If we merge Cowen’s thoughts in Average is Over with How Children Succeed and the concept of Grit, we come to the conclusion that in a world of information, what will be scarce is the ability to sit down in a quiet room and apply yourself. “Information isn’t what’s scarce; it’s the willingness to do something with it,” Cowen argues. But maybe we’re getting lazy.
So if you’re an individual, say from China or India, and you’re really smart and motivated, you’re going to do much better in this new world than say 10 or 20 years ago.
But there are a lot of people in the wealthier countries, I wouldn’t describe them as lazy, but they’re not super motivated. They think they can more or less get by. I think in relative terms those people are already starting to see lower wages because they’re just not quite the prize commodities they think they are. They’ll do okay. They’ll be able to get jobs, but they’re not really individuals who are going to see a lot of income growth, and I think this could be a rude awakening to a lot of people.

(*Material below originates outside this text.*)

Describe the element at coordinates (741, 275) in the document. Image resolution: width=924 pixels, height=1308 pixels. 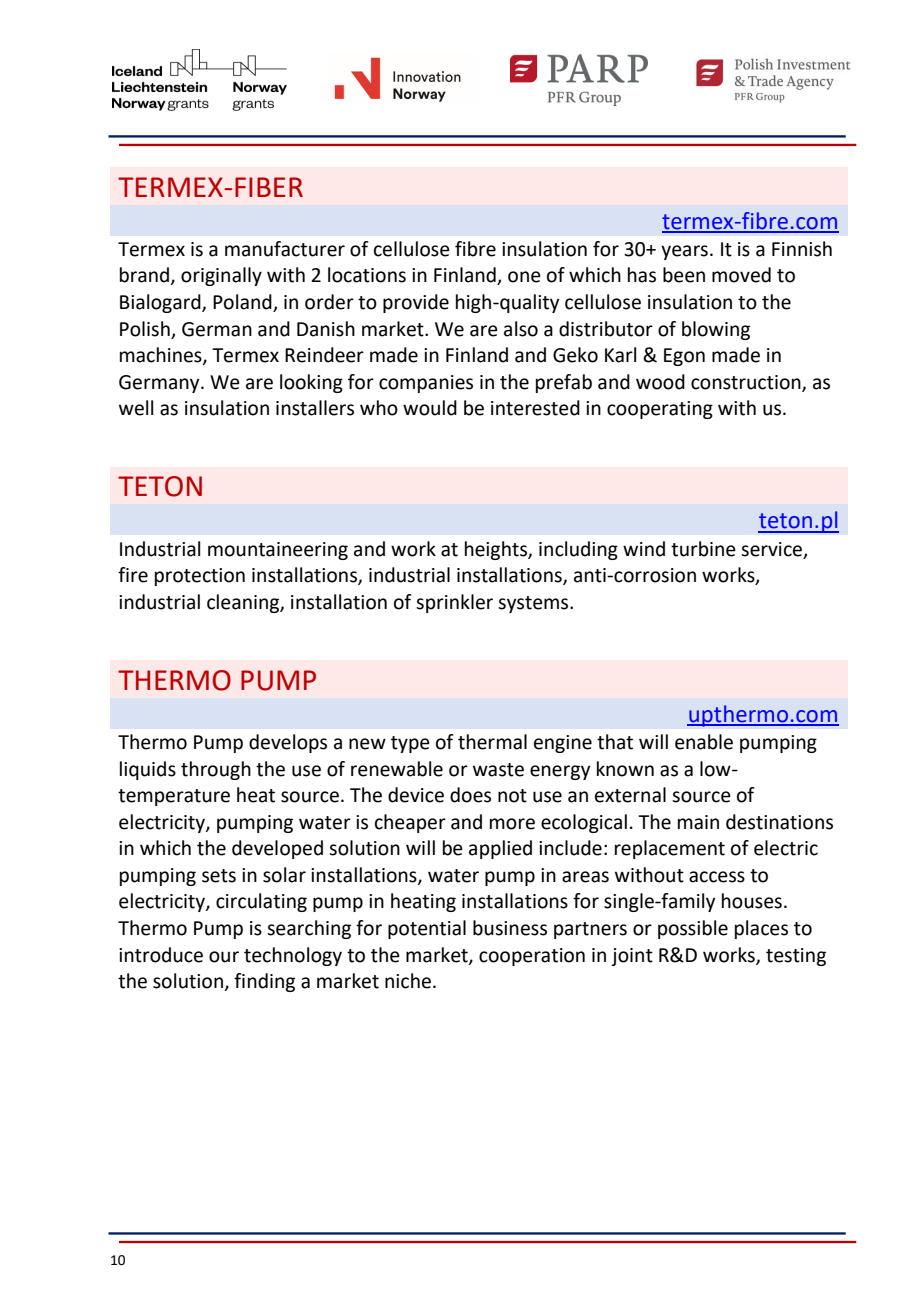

I think there will be a lot of so-called soft humanities roots that could have potentially big payoffs for hard, smart workers. It’s not all about how we all become programmers, and a lot of that kind of work can be outsourced or given to smart machines anyway.
So I would just stress to people that the value of really beginning to understand how other people think, to the extent you can acquire that in education, if that’s what you love, if that’s what you’re good at, that’s great. Not everyone has to jump on the computer science bandwagon. Though, of course, many people should.
Average is Over will help you navigate the future of work and position yourself accordingly.